:: Written task ::
Please convert the material below into a Markdown table with a Row column for the row number and a Line column holding each line, leaving out blank lines.

:: Available records ::
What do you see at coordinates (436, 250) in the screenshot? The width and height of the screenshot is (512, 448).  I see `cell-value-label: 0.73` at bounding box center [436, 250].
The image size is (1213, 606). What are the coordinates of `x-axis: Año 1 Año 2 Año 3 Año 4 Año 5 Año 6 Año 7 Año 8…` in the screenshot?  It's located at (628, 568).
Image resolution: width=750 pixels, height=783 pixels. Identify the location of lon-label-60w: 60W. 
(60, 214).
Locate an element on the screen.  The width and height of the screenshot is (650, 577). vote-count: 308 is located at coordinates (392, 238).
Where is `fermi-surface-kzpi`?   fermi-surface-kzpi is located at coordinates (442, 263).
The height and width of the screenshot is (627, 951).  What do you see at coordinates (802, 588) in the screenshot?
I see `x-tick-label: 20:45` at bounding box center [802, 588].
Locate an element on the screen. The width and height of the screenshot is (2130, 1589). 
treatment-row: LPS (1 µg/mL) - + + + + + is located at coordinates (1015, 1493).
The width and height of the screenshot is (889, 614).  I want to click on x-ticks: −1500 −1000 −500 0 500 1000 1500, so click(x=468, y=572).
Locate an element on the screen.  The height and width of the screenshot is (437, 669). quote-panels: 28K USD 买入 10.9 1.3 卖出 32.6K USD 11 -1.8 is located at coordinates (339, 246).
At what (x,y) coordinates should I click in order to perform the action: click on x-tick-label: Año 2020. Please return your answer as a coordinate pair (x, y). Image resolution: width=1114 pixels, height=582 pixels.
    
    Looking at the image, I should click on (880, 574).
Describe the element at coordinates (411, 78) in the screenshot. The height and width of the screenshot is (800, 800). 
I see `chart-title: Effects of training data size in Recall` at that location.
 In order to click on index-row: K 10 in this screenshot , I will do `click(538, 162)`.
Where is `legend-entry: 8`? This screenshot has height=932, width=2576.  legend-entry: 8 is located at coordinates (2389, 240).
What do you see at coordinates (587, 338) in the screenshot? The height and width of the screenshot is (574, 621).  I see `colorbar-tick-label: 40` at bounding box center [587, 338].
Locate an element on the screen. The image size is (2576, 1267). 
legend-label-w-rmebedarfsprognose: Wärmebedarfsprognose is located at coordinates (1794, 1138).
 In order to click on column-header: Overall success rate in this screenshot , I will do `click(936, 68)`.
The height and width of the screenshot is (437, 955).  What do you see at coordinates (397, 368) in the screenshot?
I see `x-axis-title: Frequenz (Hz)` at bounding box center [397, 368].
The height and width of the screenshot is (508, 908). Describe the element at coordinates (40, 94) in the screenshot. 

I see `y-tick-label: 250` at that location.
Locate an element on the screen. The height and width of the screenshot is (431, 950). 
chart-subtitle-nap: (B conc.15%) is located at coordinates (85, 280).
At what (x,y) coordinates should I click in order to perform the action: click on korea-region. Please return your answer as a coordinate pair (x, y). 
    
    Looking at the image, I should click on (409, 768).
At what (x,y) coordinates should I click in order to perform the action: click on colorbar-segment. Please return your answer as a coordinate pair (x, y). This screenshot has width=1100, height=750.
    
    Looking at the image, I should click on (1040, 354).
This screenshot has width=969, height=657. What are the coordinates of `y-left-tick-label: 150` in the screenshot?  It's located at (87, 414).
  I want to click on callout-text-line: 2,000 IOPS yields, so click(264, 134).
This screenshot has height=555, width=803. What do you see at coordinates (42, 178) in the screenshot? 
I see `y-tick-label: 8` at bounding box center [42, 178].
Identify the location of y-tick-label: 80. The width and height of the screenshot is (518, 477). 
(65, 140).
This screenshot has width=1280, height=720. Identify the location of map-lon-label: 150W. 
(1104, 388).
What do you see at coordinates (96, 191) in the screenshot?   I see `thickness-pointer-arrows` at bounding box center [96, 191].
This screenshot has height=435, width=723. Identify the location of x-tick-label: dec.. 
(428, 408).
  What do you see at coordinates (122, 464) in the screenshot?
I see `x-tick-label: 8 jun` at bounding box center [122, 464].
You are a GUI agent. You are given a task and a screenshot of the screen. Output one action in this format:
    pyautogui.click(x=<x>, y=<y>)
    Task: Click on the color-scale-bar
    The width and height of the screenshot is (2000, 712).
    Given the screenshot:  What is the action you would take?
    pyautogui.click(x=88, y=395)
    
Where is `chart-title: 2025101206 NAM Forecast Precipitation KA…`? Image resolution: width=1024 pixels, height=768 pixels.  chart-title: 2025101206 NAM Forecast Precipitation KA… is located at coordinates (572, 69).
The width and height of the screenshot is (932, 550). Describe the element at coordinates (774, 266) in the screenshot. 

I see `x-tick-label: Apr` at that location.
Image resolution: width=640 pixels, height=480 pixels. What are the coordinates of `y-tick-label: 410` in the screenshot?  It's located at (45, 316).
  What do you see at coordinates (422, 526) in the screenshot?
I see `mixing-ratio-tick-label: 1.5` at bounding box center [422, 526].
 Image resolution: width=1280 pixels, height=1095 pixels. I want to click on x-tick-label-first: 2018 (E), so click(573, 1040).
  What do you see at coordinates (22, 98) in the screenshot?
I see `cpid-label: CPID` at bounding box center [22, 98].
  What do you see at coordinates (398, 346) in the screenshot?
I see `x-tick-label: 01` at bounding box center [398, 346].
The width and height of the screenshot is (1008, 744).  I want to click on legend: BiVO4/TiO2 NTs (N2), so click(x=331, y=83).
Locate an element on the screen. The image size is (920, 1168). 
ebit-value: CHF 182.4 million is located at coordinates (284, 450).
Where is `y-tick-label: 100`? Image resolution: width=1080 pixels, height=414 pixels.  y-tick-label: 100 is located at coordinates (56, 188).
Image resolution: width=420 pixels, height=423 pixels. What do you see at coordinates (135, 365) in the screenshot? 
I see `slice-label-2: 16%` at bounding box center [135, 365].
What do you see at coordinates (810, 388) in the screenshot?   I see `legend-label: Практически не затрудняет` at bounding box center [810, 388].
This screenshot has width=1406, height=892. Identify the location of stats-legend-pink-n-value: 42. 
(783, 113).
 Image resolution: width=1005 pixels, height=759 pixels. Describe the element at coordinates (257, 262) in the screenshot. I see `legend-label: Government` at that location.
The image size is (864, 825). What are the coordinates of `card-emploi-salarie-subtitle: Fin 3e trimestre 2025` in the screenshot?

:: Final answer ::
| Row | Line |
|---|---|
| 1 | What do you see at coordinates (436, 250) in the screenshot? The width and height of the screenshot is (512, 448).  I see `cell-value-label: 0.73` at bounding box center [436, 250]. |
| 2 | The image size is (1213, 606). What are the coordinates of `x-axis: Año 1 Año 2 Año 3 Año 4 Año 5 Año 6 Año 7 Año 8…` in the screenshot?  It's located at (628, 568). |
| 3 | Image resolution: width=750 pixels, height=783 pixels. Identify the location of lon-label-60w: 60W.  |
| 4 | (60, 214). |
| 5 | Locate an element on the screen.  The width and height of the screenshot is (650, 577). vote-count: 308 is located at coordinates (392, 238). |
| 6 | Where is `fermi-surface-kzpi`?   fermi-surface-kzpi is located at coordinates (442, 263). |
| 7 | The height and width of the screenshot is (627, 951).  What do you see at coordinates (802, 588) in the screenshot? |
| 8 | I see `x-tick-label: 20:45` at bounding box center [802, 588]. |
| 9 | Locate an element on the screen. The width and height of the screenshot is (2130, 1589).  |
| 10 | treatment-row: LPS (1 µg/mL) - + + + + + is located at coordinates (1015, 1493). |
| 11 | The width and height of the screenshot is (889, 614).  I want to click on x-ticks: −1500 −1000 −500 0 500 1000 1500, so click(x=468, y=572). |
| 12 | Locate an element on the screen.  The height and width of the screenshot is (437, 669). quote-panels: 28K USD 买入 10.9 1.3 卖出 32.6K USD 11 -1.8 is located at coordinates (339, 246). |
| 13 | At what (x,y) coordinates should I click in order to perform the action: click on x-tick-label: Año 2020. Please return your answer as a coordinate pair (x, y). Image resolution: width=1114 pixels, height=582 pixels. |
| 14 |     Looking at the image, I should click on (880, 574). |
| 15 | Describe the element at coordinates (411, 78) in the screenshot. The height and width of the screenshot is (800, 800).  |
| 16 | I see `chart-title: Effects of training data size in Recall` at that location. |
| 17 |  In order to click on index-row: K 10 in this screenshot , I will do `click(538, 162)`. |
| 18 | Where is `legend-entry: 8`? This screenshot has height=932, width=2576.  legend-entry: 8 is located at coordinates (2389, 240). |
| 19 | What do you see at coordinates (587, 338) in the screenshot? The height and width of the screenshot is (574, 621).  I see `colorbar-tick-label: 40` at bounding box center [587, 338]. |
| 20 | Locate an element on the screen. The image size is (2576, 1267).  |
| 21 | legend-label-w-rmebedarfsprognose: Wärmebedarfsprognose is located at coordinates (1794, 1138). |
| 22 |  In order to click on column-header: Overall success rate in this screenshot , I will do `click(936, 68)`. |
| 23 | The height and width of the screenshot is (437, 955).  What do you see at coordinates (397, 368) in the screenshot? |
| 24 | I see `x-axis-title: Frequenz (Hz)` at bounding box center [397, 368]. |
| 25 | The height and width of the screenshot is (508, 908). Describe the element at coordinates (40, 94) in the screenshot.  |
| 26 | I see `y-tick-label: 250` at that location. |
| 27 | Locate an element on the screen. The height and width of the screenshot is (431, 950).  |
| 28 | chart-subtitle-nap: (B conc.15%) is located at coordinates (85, 280). |
| 29 | At what (x,y) coordinates should I click in order to perform the action: click on korea-region. Please return your answer as a coordinate pair (x, y).  |
| 30 |     Looking at the image, I should click on (409, 768). |
| 31 | At what (x,y) coordinates should I click in order to perform the action: click on colorbar-segment. Please return your answer as a coordinate pair (x, y). This screenshot has width=1100, height=750. |
| 32 |     Looking at the image, I should click on (1040, 354). |
| 33 | This screenshot has width=969, height=657. What are the coordinates of `y-left-tick-label: 150` in the screenshot?  It's located at (87, 414). |
| 34 |   I want to click on callout-text-line: 2,000 IOPS yields, so click(264, 134). |
| 35 | This screenshot has height=555, width=803. What do you see at coordinates (42, 178) in the screenshot?  |
| 36 | I see `y-tick-label: 8` at bounding box center [42, 178]. |
| 37 | Identify the location of y-tick-label: 80. The width and height of the screenshot is (518, 477).  |
| 38 | (65, 140). |
| 39 | This screenshot has width=1280, height=720. Identify the location of map-lon-label: 150W.  |
| 40 | (1104, 388). |
| 41 | What do you see at coordinates (96, 191) in the screenshot?   I see `thickness-pointer-arrows` at bounding box center [96, 191]. |
| 42 | This screenshot has height=435, width=723. Identify the location of x-tick-label: dec..  |
| 43 | (428, 408). |
| 44 |   What do you see at coordinates (122, 464) in the screenshot? |
| 45 | I see `x-tick-label: 8 jun` at bounding box center [122, 464]. |
| 46 | You are a GUI agent. You are given a task and a screenshot of the screen. Output one action in this format: |
| 47 |     pyautogui.click(x=<x>, y=<y>) |
| 48 |     Task: Click on the color-scale-bar |
| 49 |     The width and height of the screenshot is (2000, 712). |
| 50 |     Given the screenshot:  What is the action you would take? |
| 51 |     pyautogui.click(x=88, y=395) |
| 52 | Where is `chart-title: 2025101206 NAM Forecast Precipitation KA…`? Image resolution: width=1024 pixels, height=768 pixels.  chart-title: 2025101206 NAM Forecast Precipitation KA… is located at coordinates (572, 69). |
| 53 | The width and height of the screenshot is (932, 550). Describe the element at coordinates (774, 266) in the screenshot.  |
| 54 | I see `x-tick-label: Apr` at that location. |
| 55 | Image resolution: width=640 pixels, height=480 pixels. What are the coordinates of `y-tick-label: 410` in the screenshot?  It's located at (45, 316). |
| 56 |   What do you see at coordinates (422, 526) in the screenshot? |
| 57 | I see `mixing-ratio-tick-label: 1.5` at bounding box center [422, 526]. |
| 58 |  Image resolution: width=1280 pixels, height=1095 pixels. I want to click on x-tick-label-first: 2018 (E), so click(573, 1040). |
| 59 |   What do you see at coordinates (22, 98) in the screenshot? |
| 60 | I see `cpid-label: CPID` at bounding box center [22, 98]. |
| 61 |   What do you see at coordinates (398, 346) in the screenshot? |
| 62 | I see `x-tick-label: 01` at bounding box center [398, 346]. |
| 63 | The width and height of the screenshot is (1008, 744).  I want to click on legend: BiVO4/TiO2 NTs (N2), so click(x=331, y=83). |
| 64 | Locate an element on the screen. The image size is (920, 1168).  |
| 65 | ebit-value: CHF 182.4 million is located at coordinates (284, 450). |
| 66 | Where is `y-tick-label: 100`? Image resolution: width=1080 pixels, height=414 pixels.  y-tick-label: 100 is located at coordinates (56, 188). |
| 67 | Image resolution: width=420 pixels, height=423 pixels. What do you see at coordinates (135, 365) in the screenshot?  |
| 68 | I see `slice-label-2: 16%` at bounding box center [135, 365]. |
| 69 | What do you see at coordinates (810, 388) in the screenshot?   I see `legend-label: Практически не затрудняет` at bounding box center [810, 388]. |
| 70 | This screenshot has width=1406, height=892. Identify the location of stats-legend-pink-n-value: 42.  |
| 71 | (783, 113). |
| 72 |  Image resolution: width=1005 pixels, height=759 pixels. Describe the element at coordinates (257, 262) in the screenshot. I see `legend-label: Government` at that location. |
| 73 | The image size is (864, 825). What are the coordinates of `card-emploi-salarie-subtitle: Fin 3e trimestre 2025` in the screenshot? |